_SELECTED TEXT_
From Biot-Savart's law, the magnetic field ( $\large{\overrightarrow{B}}$ ) at a distance ' $r$ ' due to a current carrying conductor carrying current ' $I$ ' is given by

$\large{\overrightarrow{B} = \dfrac{\mu_{0}I}{4 \pi}} \int \dfrac{\overrightarrow{dl} \times \hat{r}}{r^{2}}}$

where ' $\overrightarrow{dl}$ ' is an elemental length along the direction of the current flow through the conductor.

_EXTRACTED RECORDS_

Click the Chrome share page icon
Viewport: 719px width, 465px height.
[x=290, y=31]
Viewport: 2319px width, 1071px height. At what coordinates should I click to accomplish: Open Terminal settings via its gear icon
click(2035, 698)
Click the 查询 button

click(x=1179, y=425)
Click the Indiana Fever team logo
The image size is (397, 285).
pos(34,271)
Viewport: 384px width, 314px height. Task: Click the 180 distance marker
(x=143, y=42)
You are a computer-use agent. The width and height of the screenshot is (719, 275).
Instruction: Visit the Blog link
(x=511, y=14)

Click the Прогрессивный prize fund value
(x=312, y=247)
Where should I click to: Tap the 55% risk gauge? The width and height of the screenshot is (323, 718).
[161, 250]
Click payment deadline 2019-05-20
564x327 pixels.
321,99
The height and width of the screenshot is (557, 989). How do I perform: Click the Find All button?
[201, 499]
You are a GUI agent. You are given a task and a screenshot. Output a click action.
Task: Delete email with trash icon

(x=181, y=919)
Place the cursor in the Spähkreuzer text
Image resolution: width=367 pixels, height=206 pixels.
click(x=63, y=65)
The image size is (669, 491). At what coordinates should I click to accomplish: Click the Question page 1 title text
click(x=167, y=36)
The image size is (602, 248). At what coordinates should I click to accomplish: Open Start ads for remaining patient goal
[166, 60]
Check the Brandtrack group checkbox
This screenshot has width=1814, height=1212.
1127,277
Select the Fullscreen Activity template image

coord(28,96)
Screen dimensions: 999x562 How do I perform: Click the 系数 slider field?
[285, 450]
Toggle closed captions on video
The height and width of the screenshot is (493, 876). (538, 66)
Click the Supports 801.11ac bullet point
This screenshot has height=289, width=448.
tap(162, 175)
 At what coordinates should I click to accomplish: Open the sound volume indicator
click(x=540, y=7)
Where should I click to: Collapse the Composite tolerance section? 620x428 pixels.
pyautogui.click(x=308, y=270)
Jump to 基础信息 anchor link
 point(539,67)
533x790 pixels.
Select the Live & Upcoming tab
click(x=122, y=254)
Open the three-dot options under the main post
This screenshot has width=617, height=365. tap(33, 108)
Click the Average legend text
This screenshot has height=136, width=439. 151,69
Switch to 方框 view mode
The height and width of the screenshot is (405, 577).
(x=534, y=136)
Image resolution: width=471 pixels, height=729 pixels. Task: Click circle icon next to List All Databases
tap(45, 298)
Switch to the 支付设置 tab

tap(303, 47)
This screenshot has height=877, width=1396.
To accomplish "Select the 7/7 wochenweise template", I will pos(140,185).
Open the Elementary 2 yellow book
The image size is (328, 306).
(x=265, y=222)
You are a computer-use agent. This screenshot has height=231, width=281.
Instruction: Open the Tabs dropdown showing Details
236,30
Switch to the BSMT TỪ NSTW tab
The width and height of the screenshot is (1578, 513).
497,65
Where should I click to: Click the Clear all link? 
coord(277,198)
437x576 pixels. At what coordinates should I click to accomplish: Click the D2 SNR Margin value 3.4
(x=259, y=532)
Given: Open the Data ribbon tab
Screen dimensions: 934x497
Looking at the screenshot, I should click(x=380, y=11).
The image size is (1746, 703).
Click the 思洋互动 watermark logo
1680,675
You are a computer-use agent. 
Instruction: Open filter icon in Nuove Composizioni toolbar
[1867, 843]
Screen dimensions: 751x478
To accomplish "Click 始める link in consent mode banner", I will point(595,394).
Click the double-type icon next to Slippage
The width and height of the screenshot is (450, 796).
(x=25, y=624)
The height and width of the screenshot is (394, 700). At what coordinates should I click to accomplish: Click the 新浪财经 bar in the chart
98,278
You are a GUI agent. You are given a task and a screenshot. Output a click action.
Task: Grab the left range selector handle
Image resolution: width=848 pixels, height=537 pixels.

_SET PROBLEM 1_
In the Biot-Savart passage, what does the quantity dl represent?
_SET PROBLEM 2_
From the Biot-Savart passage, extract the stretch from "From Biot-Savart's law, the" through "through the conductor.".

_RESPONSE 1_
An elemental length along the direction of the current flow through the conductor.

_RESPONSE 2_
From Biot-Savart's law, the magnetic field ( $\large{\overrightarrow{B}}$ ) at a distance ' $r$ ' due to a current carrying conductor carrying current ' $I$ ' is given by

$\large{\overrightarrow{B} = \dfrac{\mu_{0}I}{4 \pi}} \int \dfrac{\overrightarrow{dl} \times \hat{r}}{r^{2}}}$

where ' $\overrightarrow{dl}$ ' is an elemental length along the direction of the current flow through the conductor.